Allí se establecen referencias, frenajes y características de cada sector, teniendo en cuenta el comportamiento particular de cada auto. Durante la carrera, además, debe controlar los horarios de salida, llegada y presentación de las tarjetas, ya que cualquier adelanto o demora puede significar una penalización.
Pero también existe otra tarea fundamental: transmitirle tranquilidad al piloto. “Tenemos que estar concentrados. No es solamente que cantamos la hoja, sino que hacemos varias cosas durante el fin de semana”, explicó.
Una victoria de todos
Rubio no se olvidó de quienes hicieron posible el regreso. Destacó especialmente a su mujer, su hija, sus suegros, los sponsors, los amigos que colaboraron con la rifa y todas las personas que enviaron mensajes durante el fin de semana.
“Sentís el apoyo de la comunidad, de tu lugar”, señaló el navegante, quien además agradeció al equipo de Casilda encargado de preparar el auto: “Nos dieron un auto que no se les cayó nada, impecable”.
La suerte también estuvo de su lado.
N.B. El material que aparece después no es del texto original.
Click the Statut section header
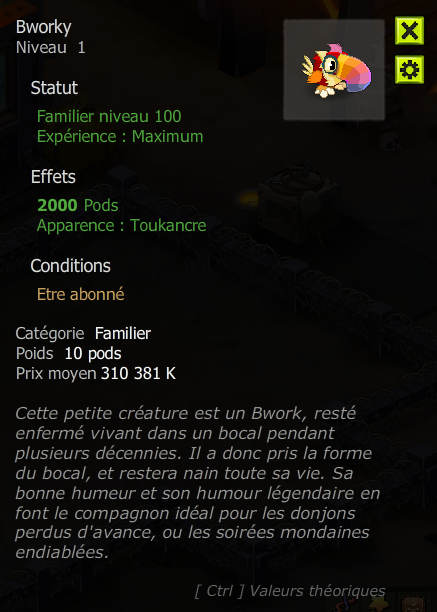point(54,87)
Nazareno contó que llegaron a la asistencia con una goma que tenía dos clavos y un alambre, pero que no llegó a pincharse. En otras oportunidades, recordó, problemas similares les hicieron perder carreras que tenían prácticamente ganadas.
Ahora, el objetivo es volver a competir. La próxima fecha no está dentro de los planes, pero la intención es hacer el esfuerzo para participar en octubre del Rally de Casilda, una de las competencias más importantes de la temporada y que la dupla ya sabe lo que significa ganar.